Returning to The Nest.

In case you didn’t know, moving back in with your parents as an adult is a fucking nightmare.

Sure, dinner’s on the table and you might get your washing done for you (if you’re lucky), but nothing can prepare you for the internal rage you feel when they ask you were you are going for the 11th time. Flying the nest is one thing, but having to compress yourself back into it is ten times harder once you know what’s out there. And with student debt, unrealistic deposits and housing prices, its a problem a lot of millennial’s have.

I am aware that I have clingy parents. The type of parents who trick you onto Find-a-Friend for ‘safety reasons’. The type who get up at 2am to check you locked the door properly when you came home late (because apparently I don’t know how a door works). They’ve been know to break into my brothers house if he hasn’t returned their texts. They just like being involved in my life. It’s a pain in the arse at times, but I love them to death (and mum turns a blind eye when I nick food from her fridge to take back to my housemates, so I try not to complain too much).

When I moved back in with my parents for the first time, I was coming down from a travelling high. I’d been away for almost an entire year, and with no responsibilities or expectations, I thought coming back would be a great way to recharge before I headed off to University. Big mistake. What was once a trusting, stable relationship had spiralled into a constant power struggle. My parents felt that I needed to get back into a structured lifestyle. I felt like they were suffocating me. Whereas we rarely argued previously, we resorted to screaming matches over the most mundane things (usually about where I was going). The truth is, we all wanted me to grow up, but in different ways. They wanted me to become respectful and responsible, to knuckle down and really focus on getting to the top. I, on the other hand, had found comfort in not having anything planned. I realised that working 9 to 5 just didn’t make me happy, and I wanted to try anything and everything that I could think off, before settling.

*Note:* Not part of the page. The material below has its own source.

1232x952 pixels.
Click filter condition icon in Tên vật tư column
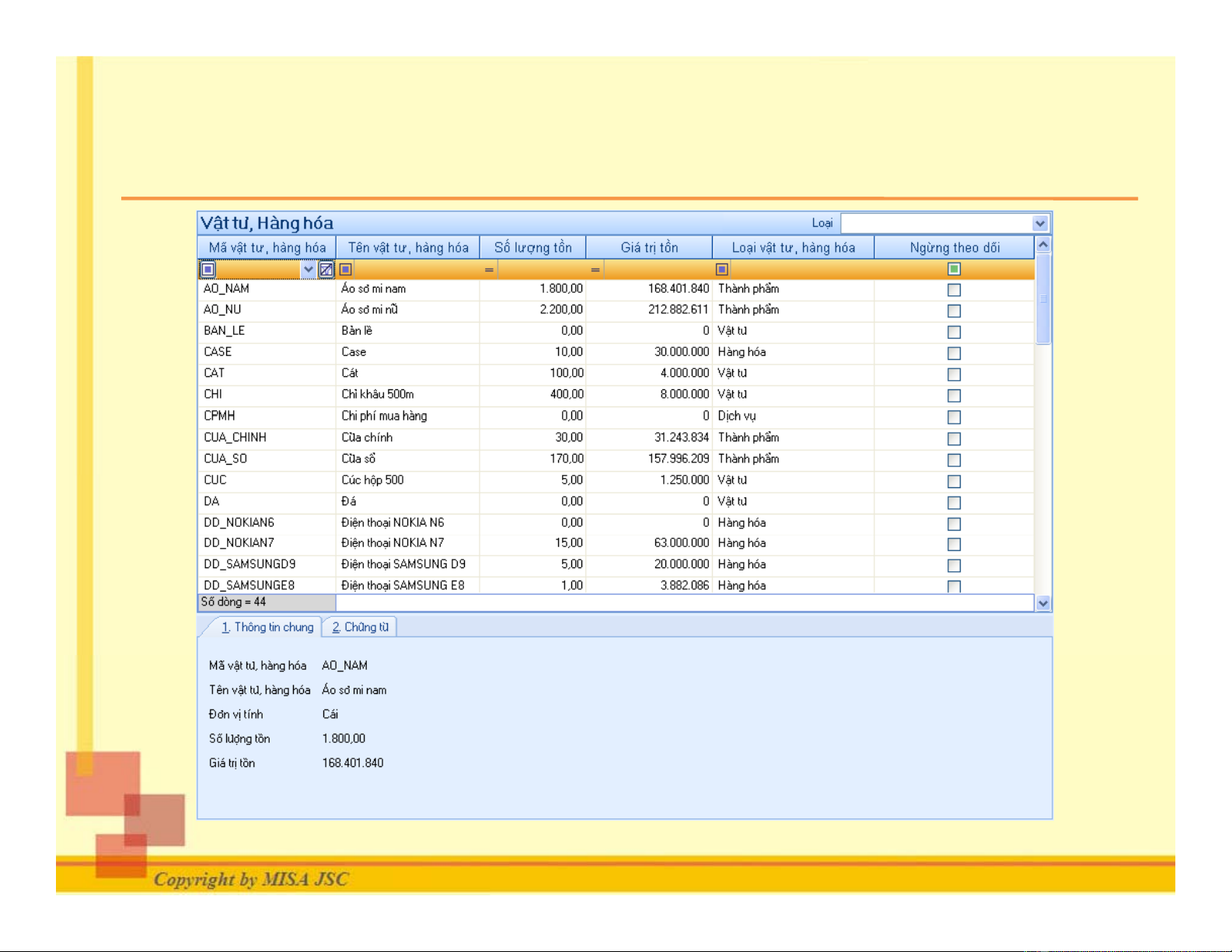pos(347,270)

Although I was planning on living at home during my studies to save money, we all agreed that it would be best if I moved away during term time. With this set up, the last couple of years have been great. We have enough space to miss each other, but are close enough to still play a big part in each others lives. I often come home on the weekends, and my mum can drives up to see me on a free afternoon. Its been easy, up until a few months ago.

In November, my parents decided to move. To a field, in the middle of nowhere. Where the house they bought didn’t even exist yet. They moved from a large 5 bedroom house, to a 2 bed caravan, on the building site. Ever the perfect daughter, I still continued to (reluctantly) visit them and sometimes stay over. The place was no bigger than our old garden shed and had two slobbering dogs running about, but I could grit my teeth for a few days a month and keep everyone happy. Then I finished University for the summer.

Originally the house was supposed to be done by June but, of course, it got delayed. For 3 months, I had to live centimetres from my parents, with limited internet and only one tv between us. I have stayed in budget hostels where I have had more space and facilities. My parents grate on me at the best of times, but it’s damn hard to have breathing space when you can only ever be 2 feet away from each other. Whereas I could easily sneak out as a young teen (a privilege that I regretfully didn’t make the most of), in the van, I couldn’t even turn on a light bulb without everyone knowing. Nothing worked properly, and so we ended up boiling water on a stove, like it was the 1800’s. Basically it was hell. Kudos to the people who live like this all the time. No child should know their parents bowel movement schedule.

So thankfully, in this past week we have moved into our new house. It is nowhere near finished, but it has central heating and a kettle that works (and doesn’t take 40 minutes). We have rooms and walls and locks. I cant hear my dad snoring. And, knowing that I’m back at university in September, things are starting to settle again. I’m beginning to understand that it must be hard for them to have to live with me again too. That they thought I’d be able to flourish by now. That I would have a house and a life, without having to rely on stealing food from their fridge. They struggle to understand that even though I’ve come back home, it’s not for their advice (although sometimes it still is). I’m not as lost and vulnerable as I used to be. To be honest, It’s mainly because I’m a massive pain in the arse to live with. But they put up with it, because I’m their daughter. Hidden within all of the dirty plates and passive-aggressive notes left, between the arguments about how to categorise you’re washing and if a pickle comes from a cucumber (it does, FYI), their are moments where I feel as I did when I was little. Sat in between my parents with a hot cup of tea in my hand, happy and loved.

After June 2018 it all begins again. And this time, unless some billionaire wants to whisk me away on his yacht, it seems pretty indefinite. But to be honest, I might stick it out. Whilst she’s still offering to do my washing, anyway.